Blob indexer should be able to skip unsupported content types instead of treating them as errors
Hi, this can now be done using new indexer configuration parameters to specify “include” and “exclude” file name extensions. For details, see https://azure.microsoft.com/en-us/documentation/articles/search-howto-indexing-azure-blob-storage/#using-indexer-parameters-to-control-document-extraction
Your Azure Search team
I have added a new feature request....
I can confirm Nick Caruso's comment. I'm finding even with formats that should be supported like docx and pdf that it can and does fail, some of the documents it is failing on do not even appear to be corrupt i.e I can download the file from azure blob storage, open it in word and it seems like a valid document.

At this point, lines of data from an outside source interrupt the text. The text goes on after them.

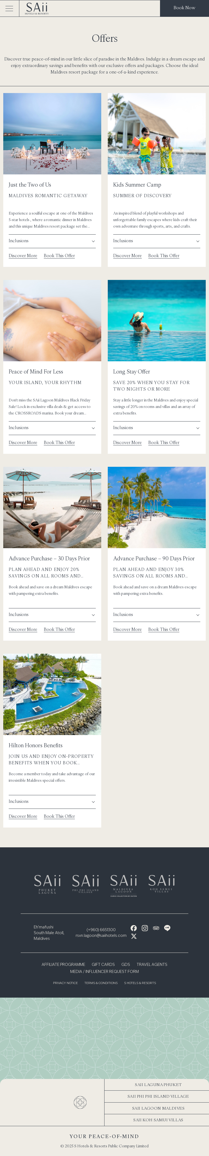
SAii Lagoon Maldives (158, 1108)
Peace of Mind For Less (36, 371)
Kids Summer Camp (137, 184)
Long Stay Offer (131, 371)
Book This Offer (59, 255)
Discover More (23, 255)
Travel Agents (152, 965)
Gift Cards (103, 965)
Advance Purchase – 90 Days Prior (154, 558)
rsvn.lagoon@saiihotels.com (101, 936)
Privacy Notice (65, 983)
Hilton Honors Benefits (36, 745)
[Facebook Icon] (134, 928)
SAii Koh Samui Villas (158, 1119)
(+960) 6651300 (101, 930)
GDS (125, 965)
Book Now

In any case, corrupt data is as inevitable as buggy code, resilience is the only workable solution. The indexer shouldn't give up on the first hiccup it encounters. I have grave doubts Azure Search will be a viable solution with changing the behavior of the indexer to simply log and continue indexation of the remaining documents.
Chris Lucas commented
The include/exclude does not make a difference if the error is in the actual indexer due to an invalid file or similar. My PDF indexing is stopping because a few of the PDF files are corrupt. Seems silly to have me hunt them all down.
Nick Caruso commented
I'm confirming that this is still happening. I don't have total control in my app as to the content type, and so when the indexer is running, it completely stops as soon as it sees an unsupported type.
Does this error stop the indexer from indexing other valid content?